Mark Bridge writes:
At Mobile World Congress 2012 I spent quite a bit of time talking about quad-core smartphones. The year before had seen a fair amount of 3D screen technology. Back in 2010 it was the growth of apps. This year I wasn’t hearing so much about mobile device innovation.
Sure, there were new handsets, from the €15 feature phone to the HD phablet, but none of these really stood out as far as I was concerned.
It seems that manufacturers are being held back by a number of factors. Smartphone screens have reached the limits of the human eye - such as the ‘Retina Display’ trademarked by Apple - so there’s now less room for further innovation there. Smartphone cameras are more than good enough for print and online use, which means a few extra megapixels don’t make much difference. Smartphone design is heavily influenced by the distance from the human ear to the mouth - and by the physical characteristics of the materials being used for manufacturing. How much slimmer do phones really need to be?

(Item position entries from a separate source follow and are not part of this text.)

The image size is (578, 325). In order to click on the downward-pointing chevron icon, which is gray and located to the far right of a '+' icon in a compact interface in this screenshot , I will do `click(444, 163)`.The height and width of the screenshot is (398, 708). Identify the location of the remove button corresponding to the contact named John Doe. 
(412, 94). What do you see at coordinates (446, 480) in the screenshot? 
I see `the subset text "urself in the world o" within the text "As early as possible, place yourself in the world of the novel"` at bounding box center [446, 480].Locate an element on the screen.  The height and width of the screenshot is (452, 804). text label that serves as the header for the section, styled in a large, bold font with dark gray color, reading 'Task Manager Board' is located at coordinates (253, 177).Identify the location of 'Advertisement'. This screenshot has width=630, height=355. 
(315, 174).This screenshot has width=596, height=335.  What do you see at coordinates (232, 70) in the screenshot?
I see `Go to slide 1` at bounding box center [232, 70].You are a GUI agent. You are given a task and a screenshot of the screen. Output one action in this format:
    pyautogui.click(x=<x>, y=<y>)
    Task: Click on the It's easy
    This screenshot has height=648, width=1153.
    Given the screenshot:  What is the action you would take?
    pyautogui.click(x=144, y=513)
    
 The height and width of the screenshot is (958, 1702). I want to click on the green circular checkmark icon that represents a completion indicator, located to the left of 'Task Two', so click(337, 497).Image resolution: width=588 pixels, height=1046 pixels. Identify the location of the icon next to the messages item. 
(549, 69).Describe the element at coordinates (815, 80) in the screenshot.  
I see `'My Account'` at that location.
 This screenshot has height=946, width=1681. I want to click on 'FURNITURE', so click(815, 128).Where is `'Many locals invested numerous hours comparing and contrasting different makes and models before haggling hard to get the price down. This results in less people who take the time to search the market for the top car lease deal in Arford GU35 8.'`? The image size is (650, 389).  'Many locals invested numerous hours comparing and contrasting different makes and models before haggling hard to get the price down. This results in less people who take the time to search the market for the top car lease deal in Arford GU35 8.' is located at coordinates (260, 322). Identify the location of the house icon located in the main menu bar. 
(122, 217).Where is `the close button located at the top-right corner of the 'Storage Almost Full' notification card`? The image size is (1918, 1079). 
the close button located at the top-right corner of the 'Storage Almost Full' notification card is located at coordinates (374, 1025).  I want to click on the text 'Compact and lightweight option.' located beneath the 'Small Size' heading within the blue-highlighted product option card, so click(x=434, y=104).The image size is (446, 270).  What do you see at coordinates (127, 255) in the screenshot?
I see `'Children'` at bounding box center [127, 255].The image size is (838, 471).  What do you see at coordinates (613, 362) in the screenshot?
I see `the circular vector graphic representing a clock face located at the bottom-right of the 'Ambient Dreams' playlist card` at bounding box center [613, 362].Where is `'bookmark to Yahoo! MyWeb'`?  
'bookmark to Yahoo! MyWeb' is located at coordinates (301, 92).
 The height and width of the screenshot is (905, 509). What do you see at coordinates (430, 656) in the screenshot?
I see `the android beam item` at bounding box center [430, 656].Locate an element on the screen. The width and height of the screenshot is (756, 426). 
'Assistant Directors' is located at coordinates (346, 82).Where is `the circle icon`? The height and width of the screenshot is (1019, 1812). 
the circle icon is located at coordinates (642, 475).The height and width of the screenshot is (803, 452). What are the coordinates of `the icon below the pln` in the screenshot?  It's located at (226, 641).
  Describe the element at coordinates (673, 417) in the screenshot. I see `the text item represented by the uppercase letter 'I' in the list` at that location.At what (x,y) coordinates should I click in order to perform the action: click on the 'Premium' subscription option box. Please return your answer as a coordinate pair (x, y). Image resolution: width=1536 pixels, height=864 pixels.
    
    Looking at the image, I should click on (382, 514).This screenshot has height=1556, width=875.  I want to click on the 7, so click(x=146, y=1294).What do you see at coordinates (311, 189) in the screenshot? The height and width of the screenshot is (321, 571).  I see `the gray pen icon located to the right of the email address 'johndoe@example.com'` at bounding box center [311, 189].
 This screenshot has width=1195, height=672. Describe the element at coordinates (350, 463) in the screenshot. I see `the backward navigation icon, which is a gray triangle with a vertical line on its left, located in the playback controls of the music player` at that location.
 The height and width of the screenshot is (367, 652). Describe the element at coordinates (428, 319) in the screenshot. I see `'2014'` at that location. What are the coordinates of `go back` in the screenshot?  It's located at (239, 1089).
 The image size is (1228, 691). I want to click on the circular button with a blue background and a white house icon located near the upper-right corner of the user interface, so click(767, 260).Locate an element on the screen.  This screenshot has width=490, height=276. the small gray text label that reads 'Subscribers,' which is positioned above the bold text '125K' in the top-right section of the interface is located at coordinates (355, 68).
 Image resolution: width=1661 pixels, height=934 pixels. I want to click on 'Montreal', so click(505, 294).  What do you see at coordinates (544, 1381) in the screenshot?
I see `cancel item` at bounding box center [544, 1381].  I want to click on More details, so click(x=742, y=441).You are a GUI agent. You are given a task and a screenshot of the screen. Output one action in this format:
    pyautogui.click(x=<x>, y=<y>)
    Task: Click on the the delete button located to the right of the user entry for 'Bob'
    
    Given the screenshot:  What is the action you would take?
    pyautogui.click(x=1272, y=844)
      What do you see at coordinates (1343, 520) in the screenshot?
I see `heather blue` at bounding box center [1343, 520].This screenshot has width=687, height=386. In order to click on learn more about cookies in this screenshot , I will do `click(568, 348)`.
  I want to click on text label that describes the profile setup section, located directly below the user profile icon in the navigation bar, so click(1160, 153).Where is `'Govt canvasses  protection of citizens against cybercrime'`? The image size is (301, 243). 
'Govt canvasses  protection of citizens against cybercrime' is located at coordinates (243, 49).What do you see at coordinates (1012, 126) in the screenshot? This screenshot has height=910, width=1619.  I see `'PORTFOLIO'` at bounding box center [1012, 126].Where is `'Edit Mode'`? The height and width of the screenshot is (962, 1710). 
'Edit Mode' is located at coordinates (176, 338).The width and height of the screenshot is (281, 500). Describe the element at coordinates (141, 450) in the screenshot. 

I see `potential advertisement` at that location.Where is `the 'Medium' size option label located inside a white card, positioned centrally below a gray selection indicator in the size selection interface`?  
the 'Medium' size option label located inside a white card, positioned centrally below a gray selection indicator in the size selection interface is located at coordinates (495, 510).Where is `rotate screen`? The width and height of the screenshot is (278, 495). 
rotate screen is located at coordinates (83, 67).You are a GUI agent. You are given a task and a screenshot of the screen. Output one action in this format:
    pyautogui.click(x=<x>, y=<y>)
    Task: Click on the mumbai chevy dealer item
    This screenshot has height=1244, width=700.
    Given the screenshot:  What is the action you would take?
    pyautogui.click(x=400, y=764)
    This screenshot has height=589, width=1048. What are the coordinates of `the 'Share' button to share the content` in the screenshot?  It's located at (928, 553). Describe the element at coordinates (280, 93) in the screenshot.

This all suggests our industry is stuck with making smartphones that are slim rectangular boxes… and it’s going to keep making them until everyone in the world has one. Or two.
So if you can’t differentiate your device through its design, its camera, its display or its size, you’ll need to find another way. That’s why I’m expecting to see a lot more innovation around features and content this year.
MWC 2013 certainly provided plenty of hints that ‘other innovation’ was about to become a hot topic.
Enhanced audio quality and noise reduction were being demonstrated by NXP Software and Audience. Both companies can reduce background noise and improve voice clarity on a phone call, although you may not necessarily see their names promoted because manufacturers don’t always want to admit they’ve turned to an external specialist for support.
Then there was Immersion, which showed me how haptics and screen-sharing could be used for social interaction between two people regardless of distance. One person’s on-screen touch could be mirrored on the other person’s device, complete with gentle vibration when the people ‘touched’ each other.
When every smartphone has a similar shape and a similar spec, any difference can become a reason to buy. That’s why, as I said in Friday’s podcast, I’m expecting to see much more of this peripheral innovation in the next few months.